Second, there was former VLS Dean Jeff Shields’s death just a week later — even if not a surprise, since he had been battling cancer for a few years, he received the cancer diagnosis while he was still Dean (and resigned as a result).
Yesterday, I attended the memorial service for Jeff at Vermont Law School. It was a beautiful event, attended by many VLS colleagues and Vermont state officials. His family and closest friends shared their recollections of his life and some of their favorite moments of him. Being able to join in remembering him and to honor a good friend this way was a privilege, especially because he made such a big mark on my life and career.
Of course, Jeff’s personality made a big mark on everybody around him. He was funny and optimistic. And he had what may be one of the most important of leadership qualities, and what I also loved most about him — the ability to inspire confidence in others, especially confidence in themselves.

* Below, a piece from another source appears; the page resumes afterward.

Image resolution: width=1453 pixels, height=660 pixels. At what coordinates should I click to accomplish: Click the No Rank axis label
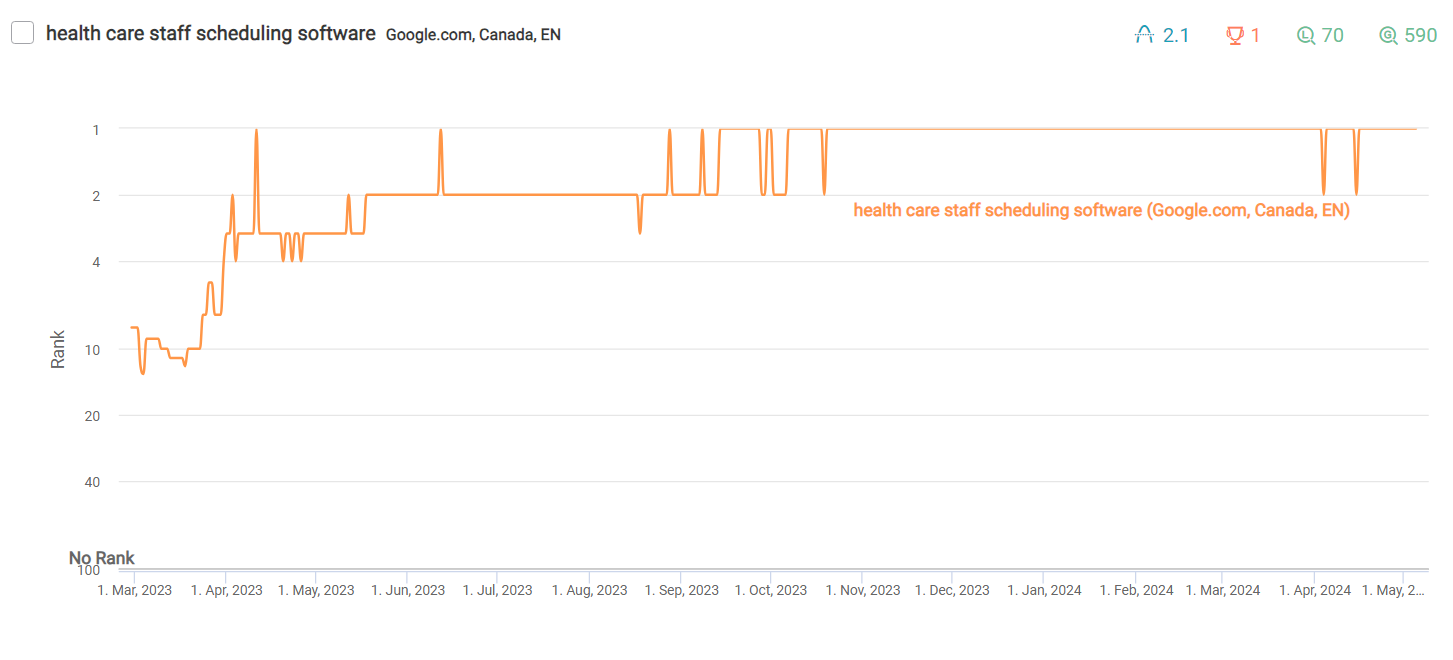click(x=102, y=558)
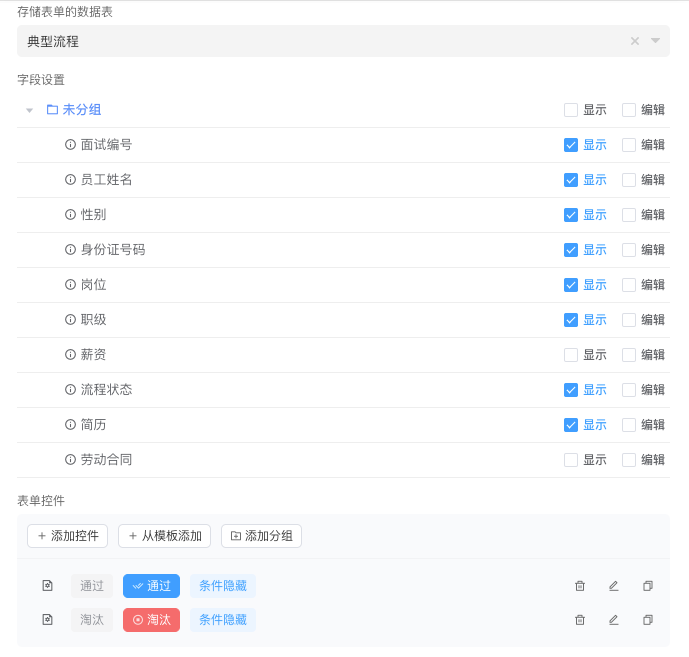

That applied especially to those of us working on the VLS China program. The China program would not have been possible without Jeff’s leadership, enthusiastic support and encouragement, and mentorship.
Especially during the early part of the VLS program, when we were still trying to figure out how to do things and when it was pretty bumpy, Jeff was an ever-present cheerleader. There were times when the challenges seemed impossibly difficult. But he was always there, urging everybody on, inspiring us to rise above our limitations. One of my fondest memories of him is a variation of a pep talk he would give when things were difficult: “Think of the china project [or insert other significant challenge] as a great adventure. You don’t know how things will turn, but you do know that you will have fun doing it most of the time. You’ll be overwhelmed some of the time, and that there will even be occasions when you will want to call it quits. But in the end, you’ll see it for what it was – a great adventure. And when you are old, you’ll be able to tell your grand kids about this great adventure and what you accomplished. And then you’ll be able to point to your accomplishments and tell them: ‘I did that.'”
But without Jeff, none of the VLS China project and some of the other great things at VLS could not have happened and succeeded. And so I would say to Jeff now — “you did that.”